The best stragtegy for SS is to List a media folder such as X:\Music and then fill it with folders in the Artist/Album/Tracks format. For my videos I have a X:\Videos root folder listed under media folders and then populate the root with logically arranged video subfolders by subject. Organization is a bit trickier with video than music as categorization is largely a function of your own needs, but the same cincepts apply if your trying to get acceptable performance - more folders with fewer files in each as opposed to a few folders with hundres of files in them.

If you don't want to disturb your current library, I'd suggest you might consider just making a simpler Subsonic section and just putting a few things there at a time to see if it improves performance so you can get an idea of where you want to go from there.

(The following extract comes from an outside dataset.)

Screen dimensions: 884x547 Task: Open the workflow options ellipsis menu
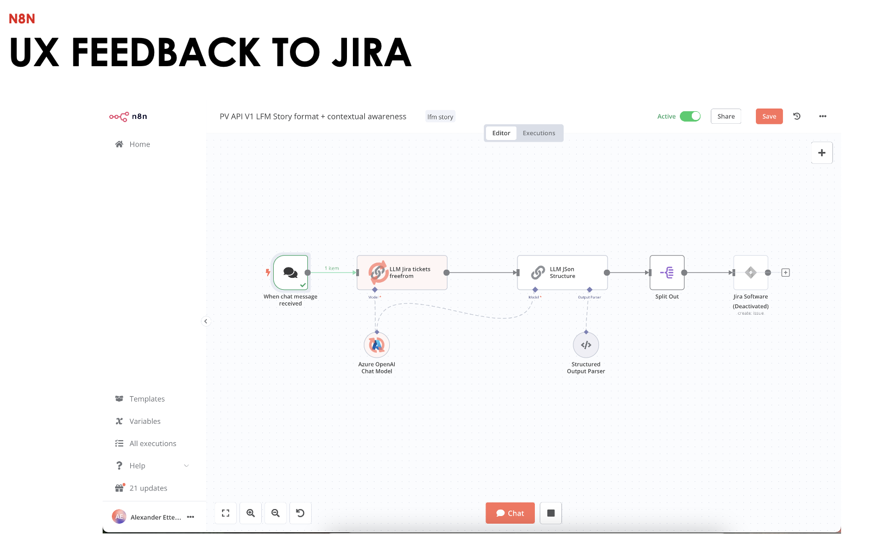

There is a bit of time and effort that goes into getting video on SS right, but it does work. As I've mentioned before I have users from more than a thousand miles away that are watching 1080i recorded TV from my SS site. You do need a good upload speed and the user at the other end needs fair download speed and the server has to have enough power to do the transcoding, but even with less power video can be formatted at lower resolution and be tailored to get good results that work on most reasonably powered platforms.

In the beginning we used to joke that you're not going to watch a blue ray from an atom powered server on your 3g cell phone. At the other end, ny dual quad core Xeon server with 16GB ram can handle multiple blue ray streams simultaneously at the same time. Everywhere in between you need to find what the limits are for the hardware involved.